Coming home from work today, I found the latest issue of NEWSWEEK waiting for me [April 3, 2006]. A story in the magazine discusses the new style of horror movies that are all the rage at the box office, and most often among the under 25 set. They are incredibly and sadistically gory and gruesome, described by one New York Times critic as “torture porn.” One young man is quoted as complaining after viewing one of them that it was not bloody enough for him. The article reminded me, in a striking way, of Tertullian’s writing De Spectaculis, “On the Spectacles” — a work in which this Early Church Father wrote against Christians viewing the spectacles of the gladiatorial sports that were so common-place in his days, and the theater of his time that featured absolute filth and raunch, live on the stage. Consider how he answers a protest he commonly heard to the concerns expressed about Christians filling their eyes with the “torture porn” of their days:
“Everyone is quick to argue that since all things were created by God and given to man to use, they must be good, since they are all from a good source. We see many good things in the public shows: the horse, the lion, bodily strength, and musical voice. So, since these things all exist by God’s creative will, they can’t be foreign or hostile to Him. And if they are not opposed to Him, they can’t be considered harmful to those who worship Him, since these things are not foreign to them.” [Tertullian, De Spectaculis, Ch. 2]

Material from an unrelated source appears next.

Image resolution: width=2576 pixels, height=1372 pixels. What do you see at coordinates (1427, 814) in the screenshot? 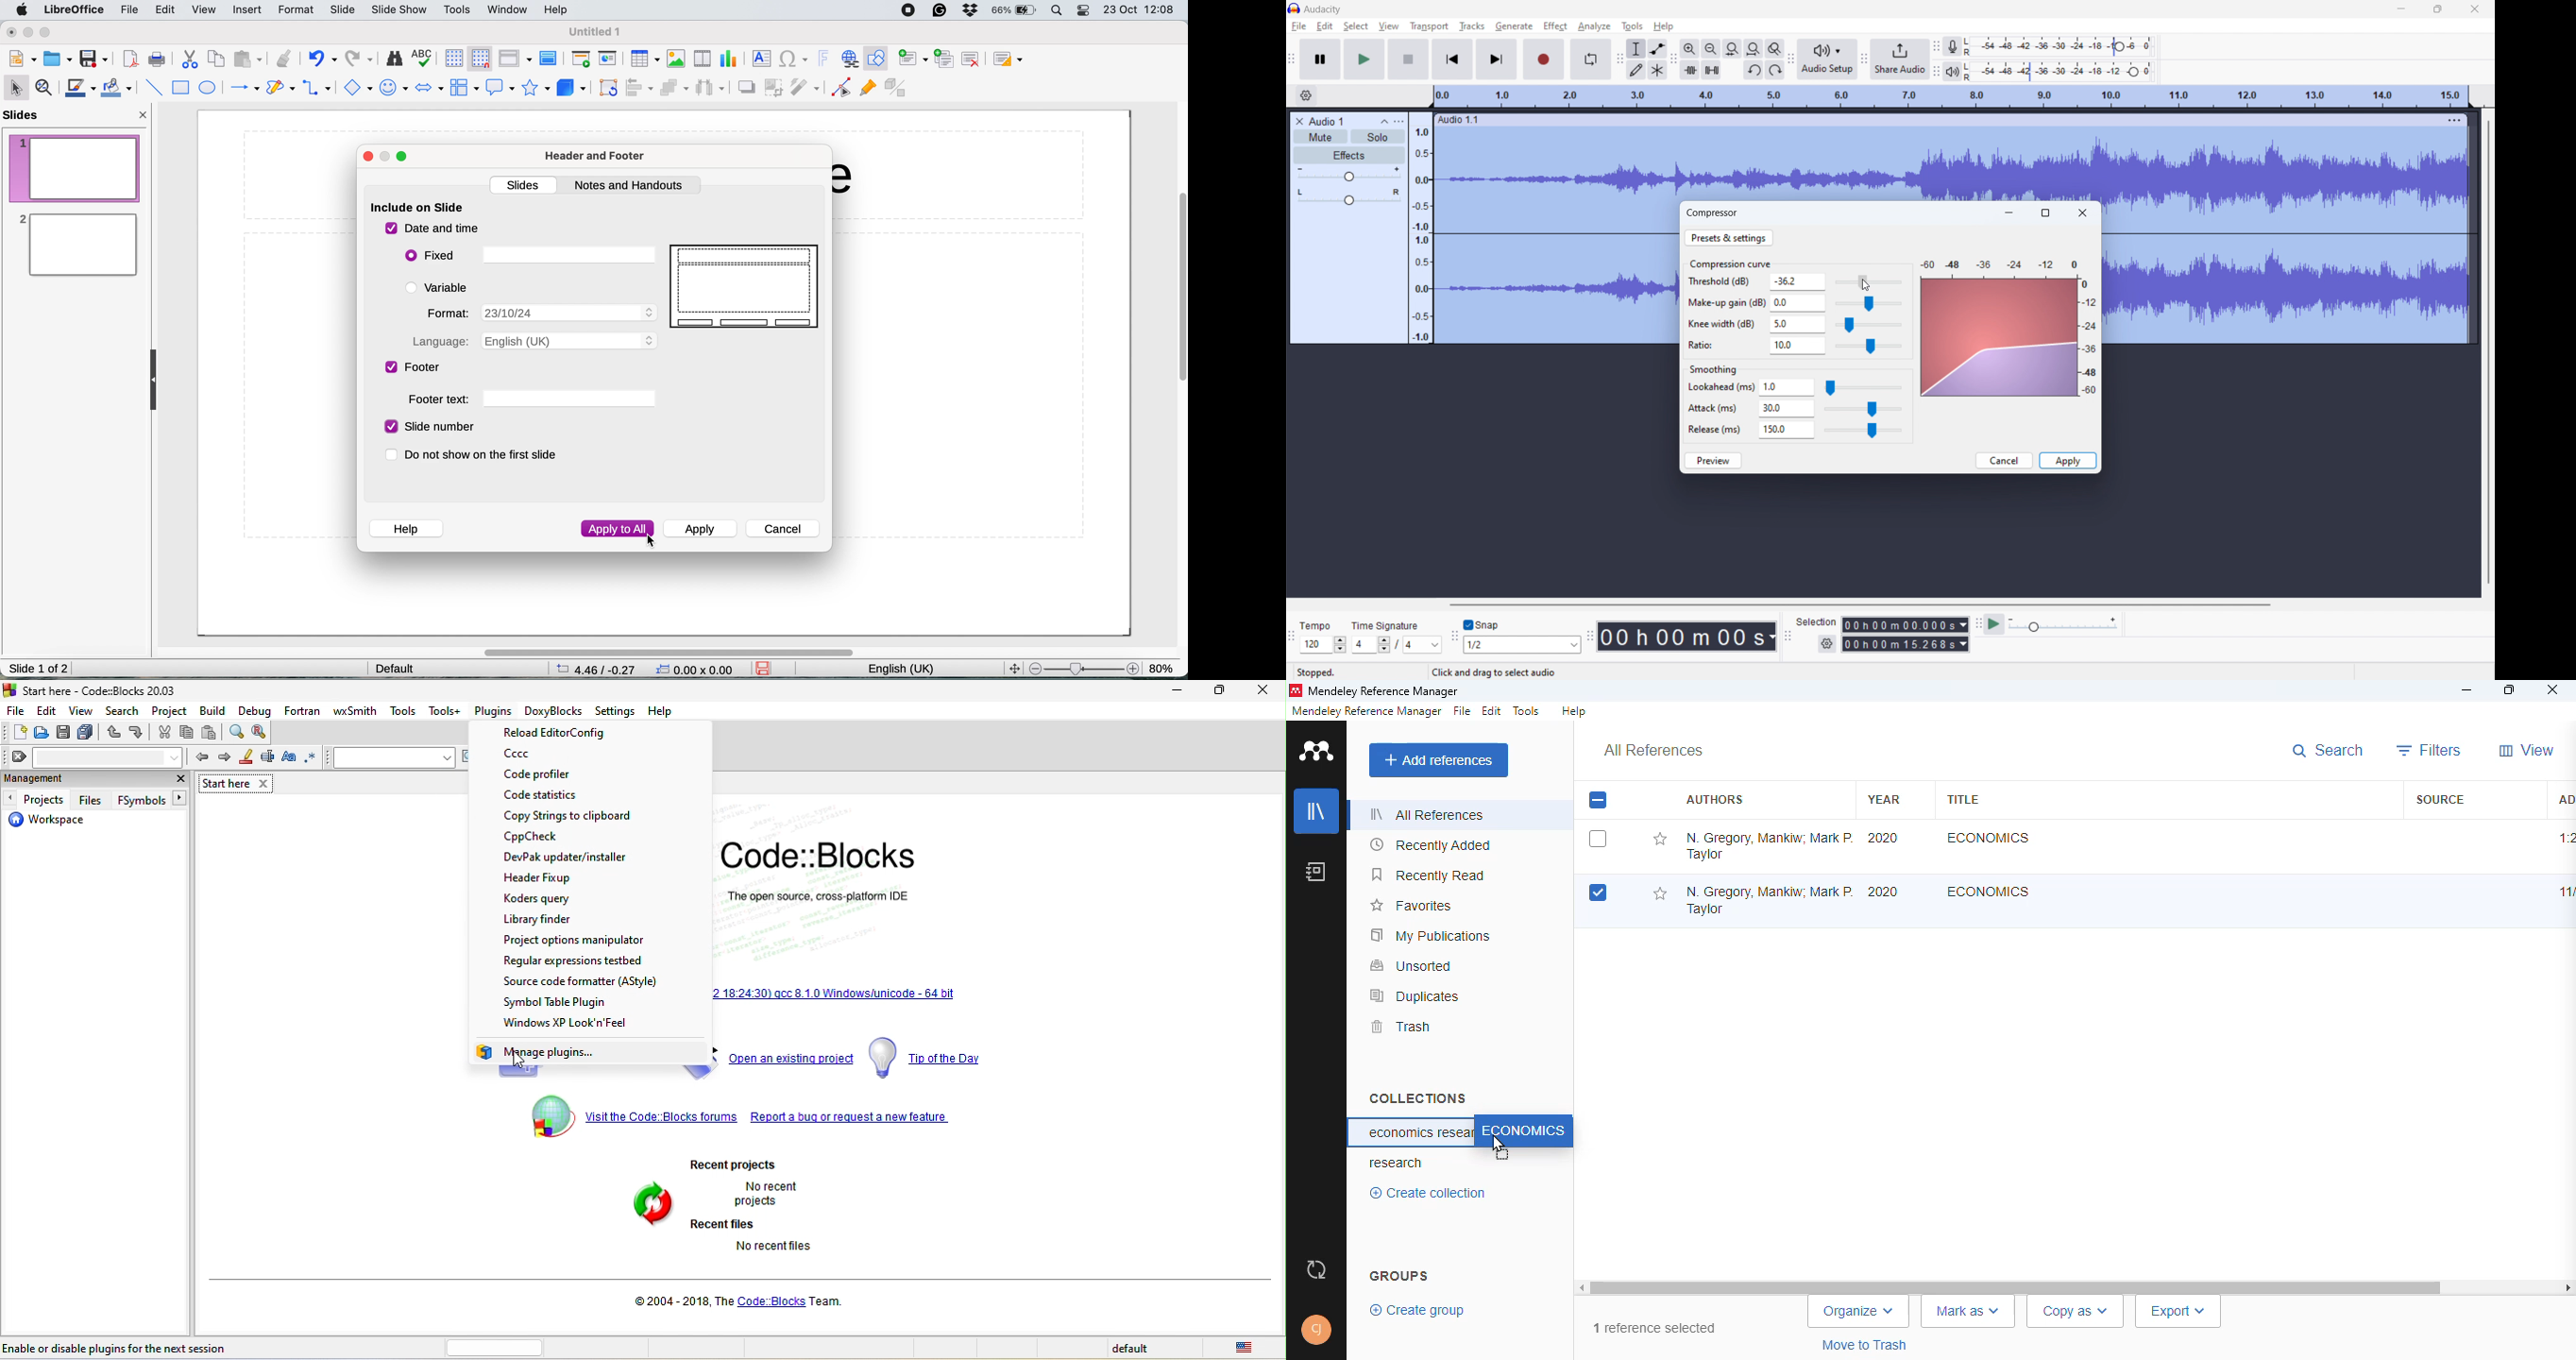
I see `all references` at bounding box center [1427, 814].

Some things never change, do they?
Tertullian concludes his magnificent work on this issue, one we do well to ponder today, by offering an alternative to the public shows and spectacles:
“What are the things which eye has not
seen, ear has not heard, and which have not so much as dimly dawned
upon the human heart? Whatever they are, they are nobler, I believe,
than circus, and both theatres, and every race-course.”
Much to think about, don’t you think?